— Start of SELECTED EXTRACT —
But a volcanic eruption just north of the disaster zone, the third severe tectonic event in Indonesia in less than a week, has highlighted the difficult task facing authorities in the geographically unstable region.

Mount Soputan, in the northern part of the island of Sulawesi, erupted just before 8 a.m. on Wednesday (9 p.m. Tuesday ET), according to Indonesian disaster agency spokesman Sutopo Purwo Nugroho.

The ash cloud rose four kilometers high over the devastated island, but so far the local airport remains open and no evacuations have been required, Sutopo said.

The eruption hasn't yet slowed rescue efforts in Palu, where Sutopo said authorities were only just within the seven-day window in which there is a chance survivors "still exist."

It gives rescue crews less than two days to finish combing the rubble for possible signs of life.

The death toll jumped again on Wednesday, rising to 1,407 amid warnings from authorities that the casualty count is expected to rise even further as search efforts continue.

 

"So many bodies haven't been recovered yet," Willem Rampangilei, head of Indonesia's National Board for Disaster Management, told reporters on Tuesday.

Widodo calls for return to normality

Aid has begun to trickle in to the devastated Indonesian communities left with nothing after the earthquake and tsunami that struck central Sulawesi on Friday.

In total, an estimated 2.4 million people have been affected by the disasters, including 61,000 who have been left homeless, according to the BNPB.

Ten public kitchens have been set up to deliver food packs to survivors, with food delivered by plane and by sea. So far offers of aid have arrived from 29 different countries, including the United States and Australia.

Indonesian President Joko Widodo touched down again in Palu on Wednesday for his second visit to the disaster zone since the earthquake on Friday.

Speaking following his arrival, Widodo said he wanted to restore basic services to central Sulawesi before beginning the slow process of rehabilitation and reconstruction.

"The most important thing ... is to bring economic activities back to normal until people's daily lives can go back to normal," he said.
— End of SELECTED EXTRACT —
OBJECTIVES:
1) List every person named in the report on the Sulawesi disaster, in order of first mention.
2) Render this sentence from the Sulawesi disaster report in Spanish: "It gives rescue crews less than two days to finish combing the rubble for possible signs of life."
3) Resume the report on the Sulawesi earthquake and tsunami from its final sentence.
The material that follows is not needed for anything here.
— Start of PROVIDED MATERIAL —
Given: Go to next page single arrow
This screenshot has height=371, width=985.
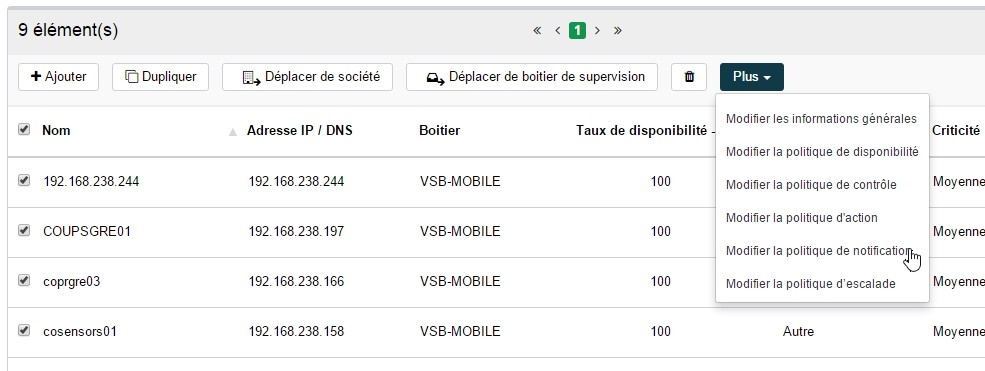Looking at the screenshot, I should [597, 30].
— End of PROVIDED MATERIAL —
ANSWERS TO EACH TASK:
1)
Sutopo Purwo Nugroho
Willem Rampangilei
Joko Widodo

2) Esto les da a los equipos de rescate menos de dos días para terminar de rastrear los escombros en busca de posibles señales de vida.

3)
Some of the first Indonesian vessels containing aid and supplies pulled into the the port of Palu, transferring much-needed food, water and logistical equipment to shore.

The aid is long overdue in the devastated Indonesian city. On Tuesday, National Police spokesman Setyo Wasisto said that 49 people have been arrested for theft after reports of looting following the disaster.

Was the earthquake triggered by the volcano?

Indonesia sits between two continental plates on what is known as the Ring of Fire, a band around the basin of the Pacific Ocean that leads to high levels of tectonic and volcanic activity.

Wednesday's eruption isn't even the first seismic event to hit Indonesia following the devastating earthquake and tsunami on Friday. A separate 6.0-magnitude tremor struck the island of Sumba, close to Bali, on Tuesday morning.

No one was reported injured and the earthquake didn't distract emergency services from the ongoing situation in Palu, but it was another stark reminder of Indonesia's volatile location.

The volcano alert level was raised to three in Sulawesi following the eruption, two notches below the highest level on the Indonesian eruption scale. Authorities have laid out a danger zone within a four-kilometer radius, but so far there has been no need for evacuations.

But despite the volcano's relatively small impact, compared to Friday's disaster. some experts have questioned whether the two events could be directly related.

Scientists say that the devastating sequence of natural disasters was the result of a highly unusual series of geological events, which may be related to the eruption on Wednesday of the Soputan volcano.

"Did the bulging magma chamber of the volcano trigger the earthquake? Or did the earthquake trigger the magma chamber to pass magma to the funnel of the volcano?" said Costas Synolakis, director of the University of Southern California Tsunami Research Center.

According to Synolakis, volcanic eruptions are very often preceded by swarms of earthquakes, which are typically smaller than magnitude-5.

"It is all beginning to look like a Hollywood movie scenario," added Synokalis. "A (7.5-magnitude) earthquake with a mechanism not usually associated with tsunamis triggers a big one, and volcanic activity at a distance from the earthquake far larger than usually expected for causation."